--- START ---

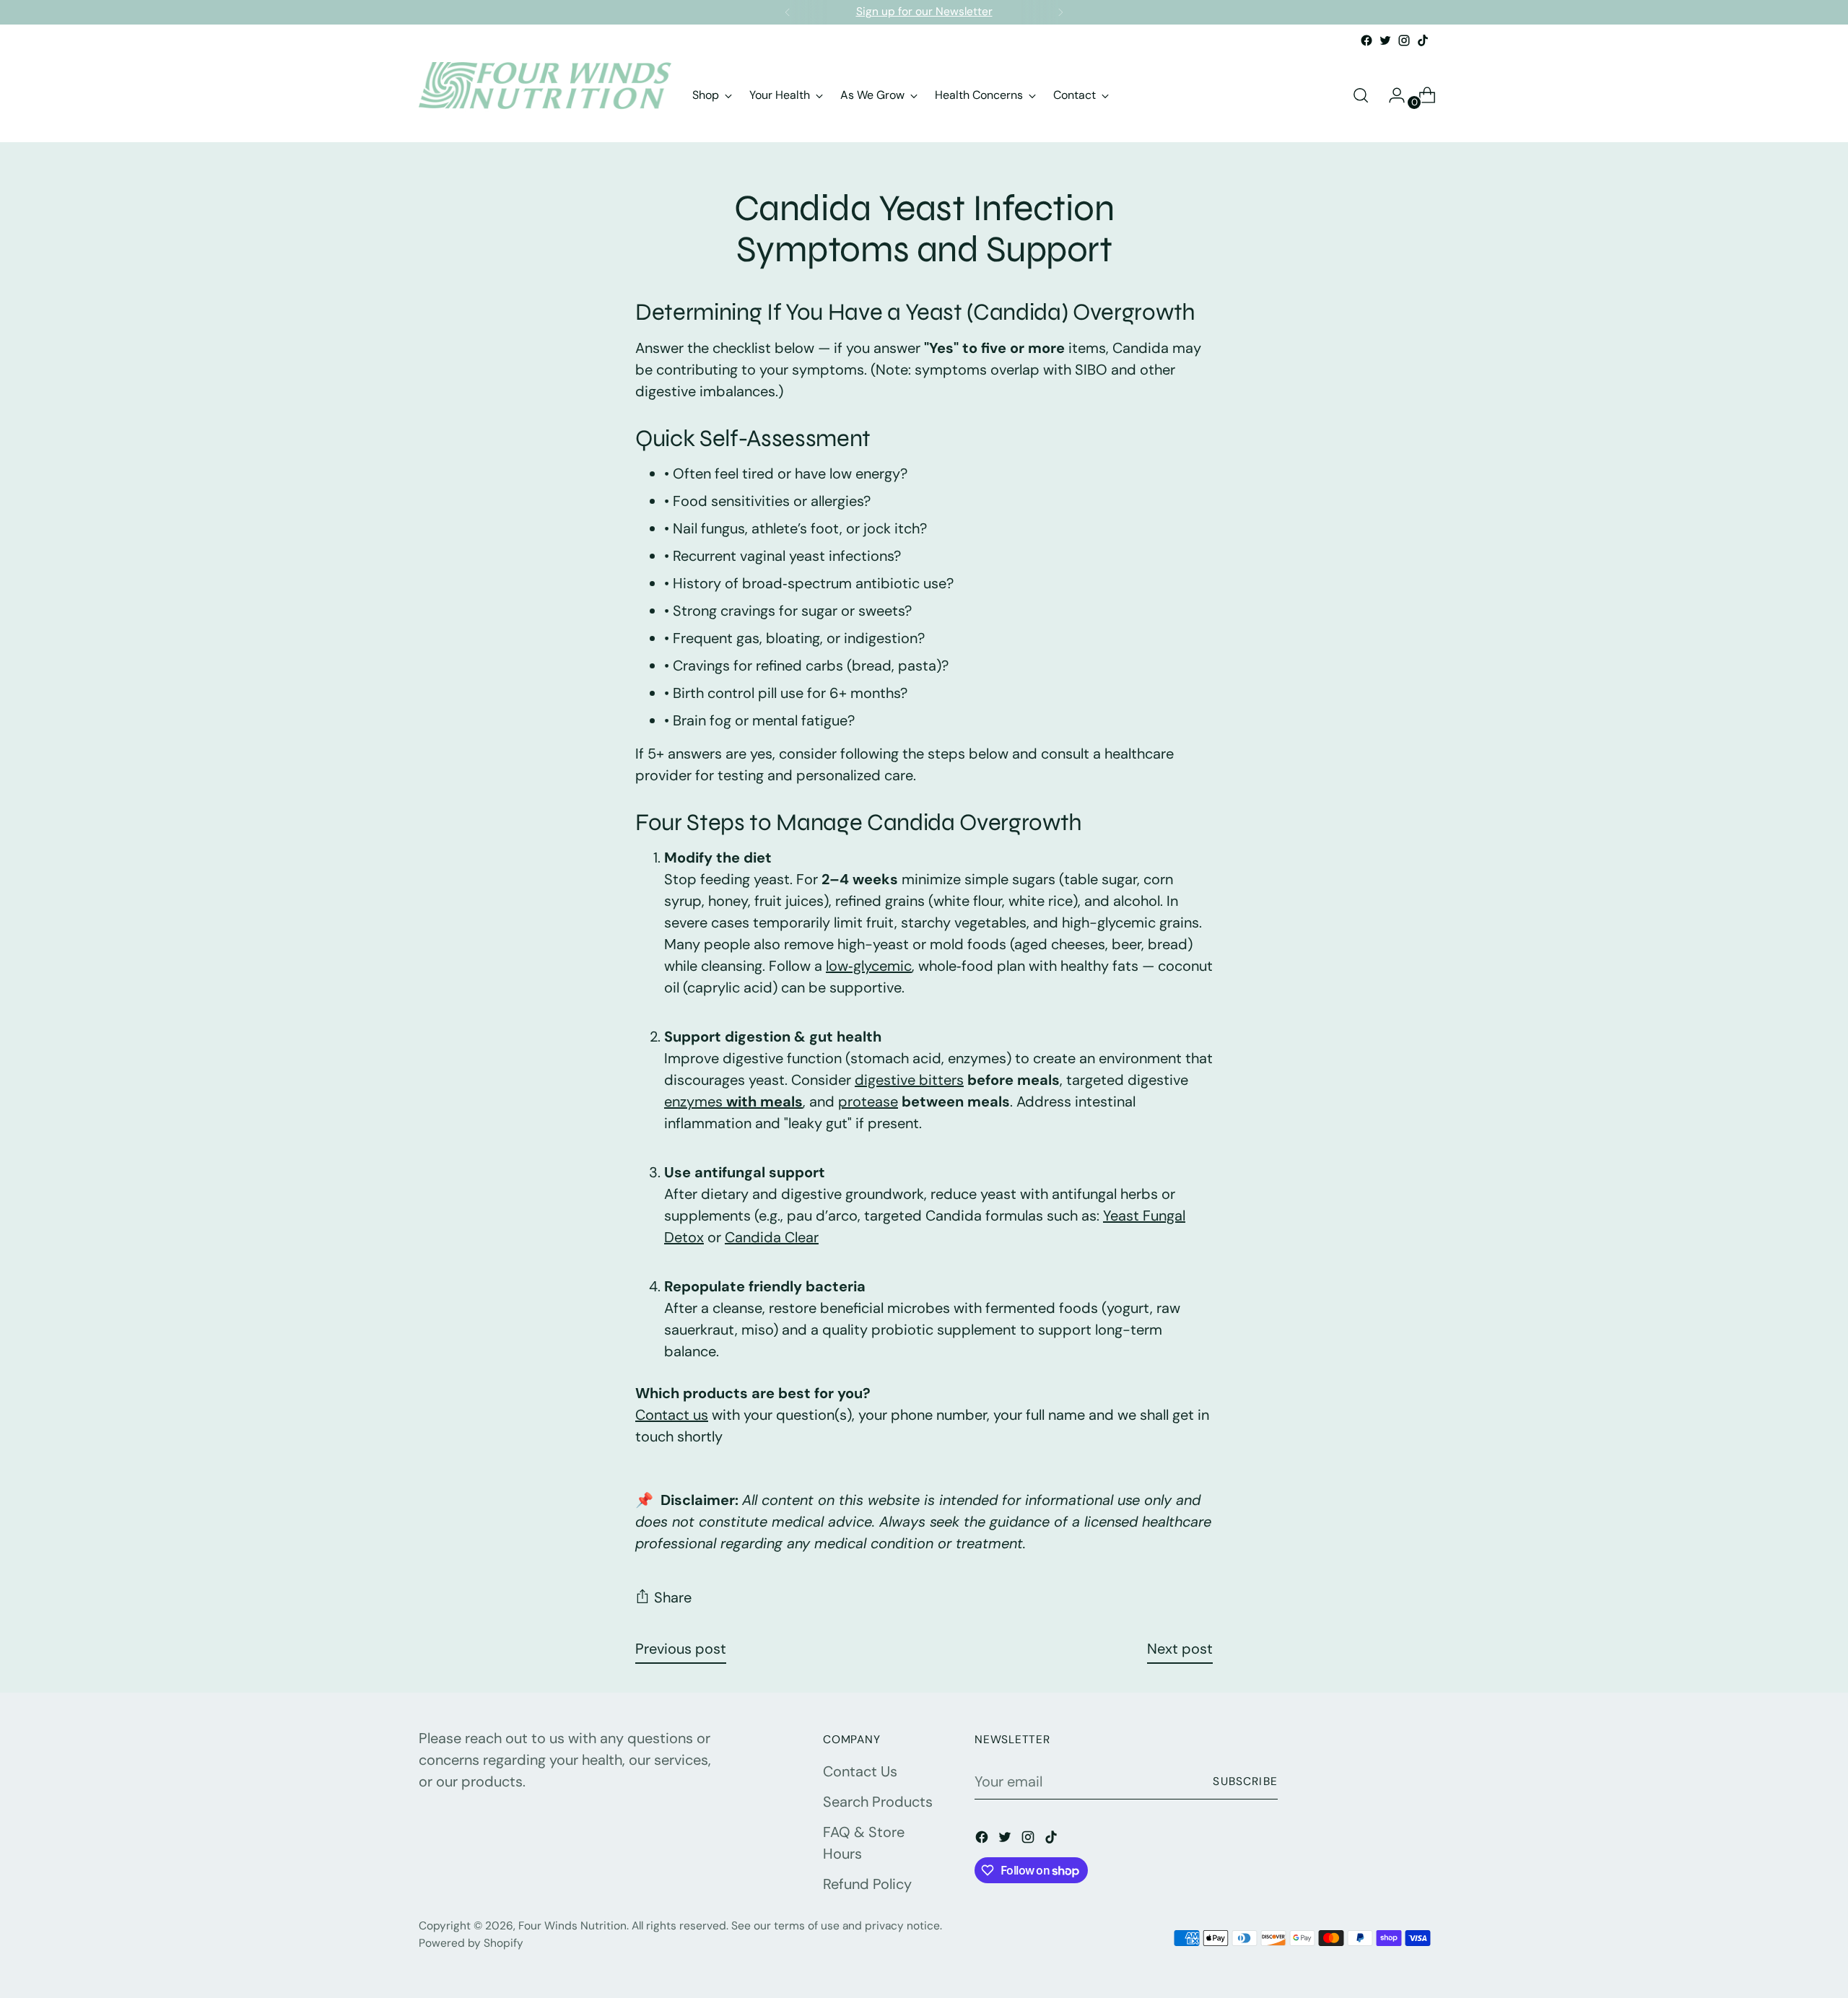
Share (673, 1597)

--- END ---
--- START ---

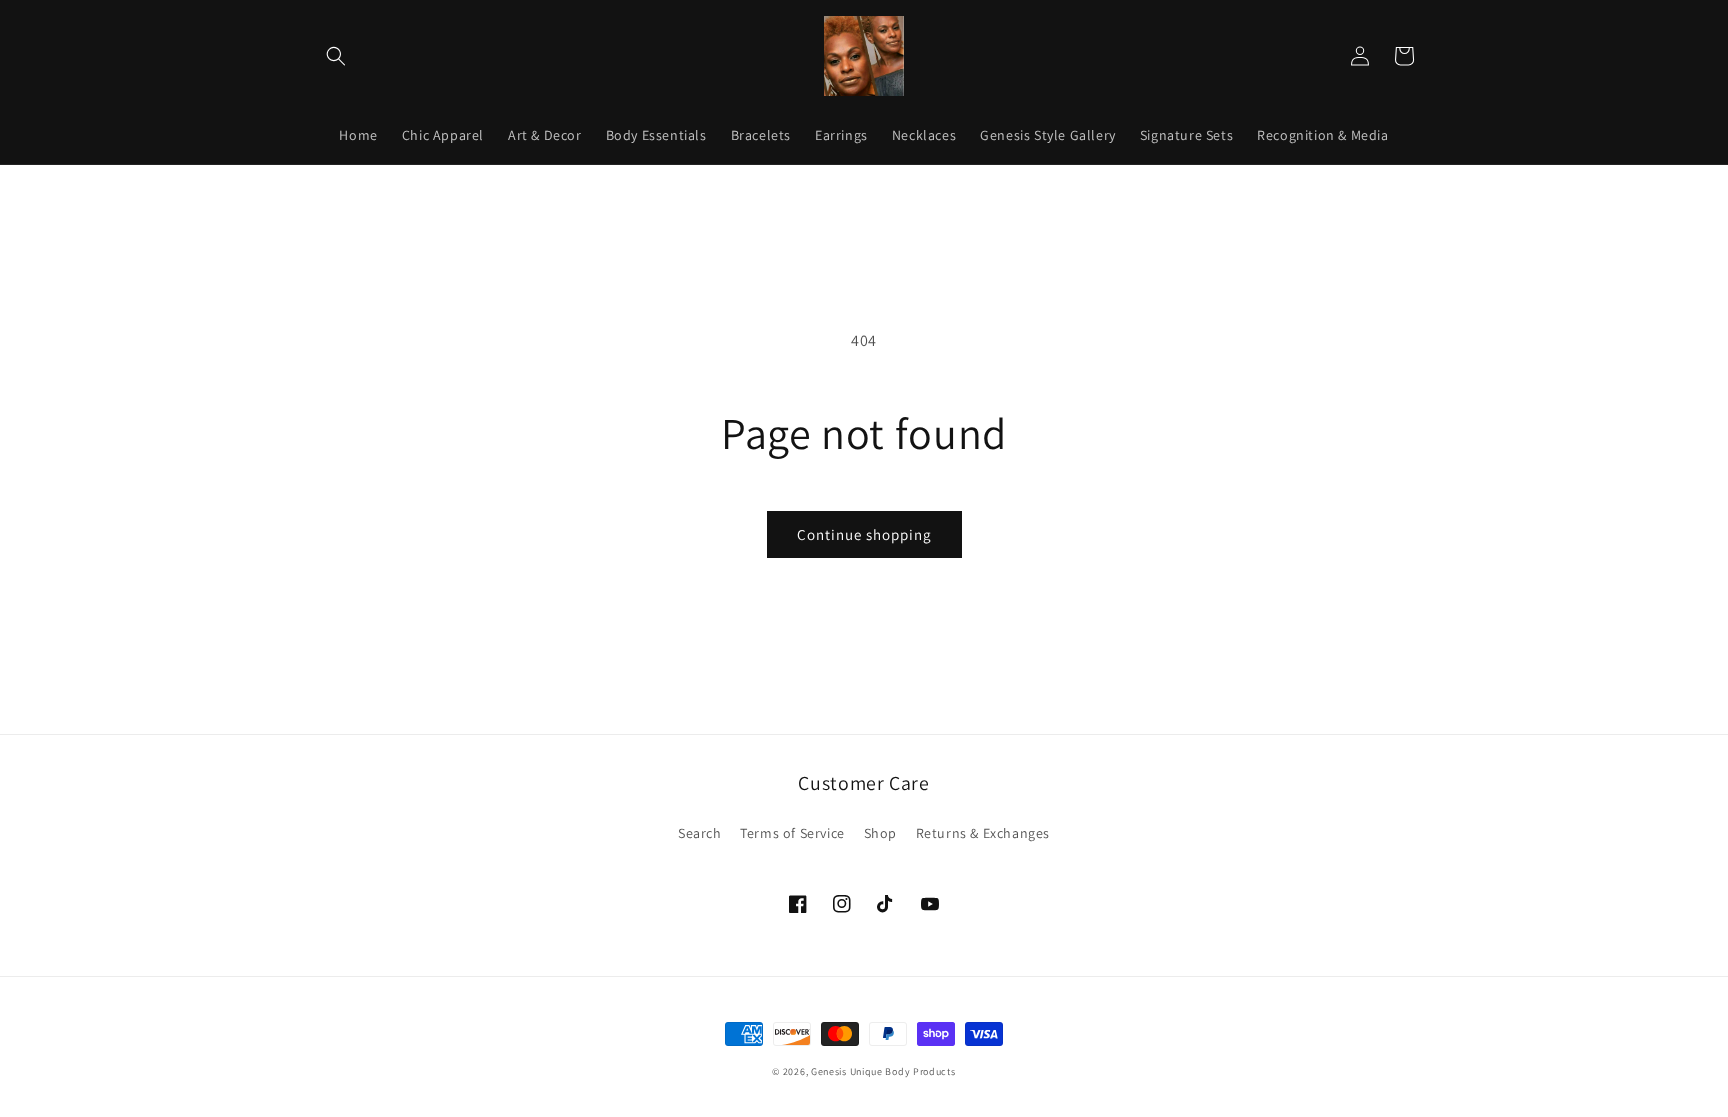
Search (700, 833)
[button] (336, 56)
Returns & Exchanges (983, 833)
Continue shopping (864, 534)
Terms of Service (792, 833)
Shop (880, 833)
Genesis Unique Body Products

--- END ---

(Exercise) Above are the entries. Copy exactly the part that opens with the line containing "Returns & Exchanges (983, 833)" and closes with the line containing "Genesis Unique Body Products", and no more.

(Solution)
Returns & Exchanges (983, 833)
Continue shopping (864, 534)
Terms of Service (792, 833)
Shop (880, 833)
Genesis Unique Body Products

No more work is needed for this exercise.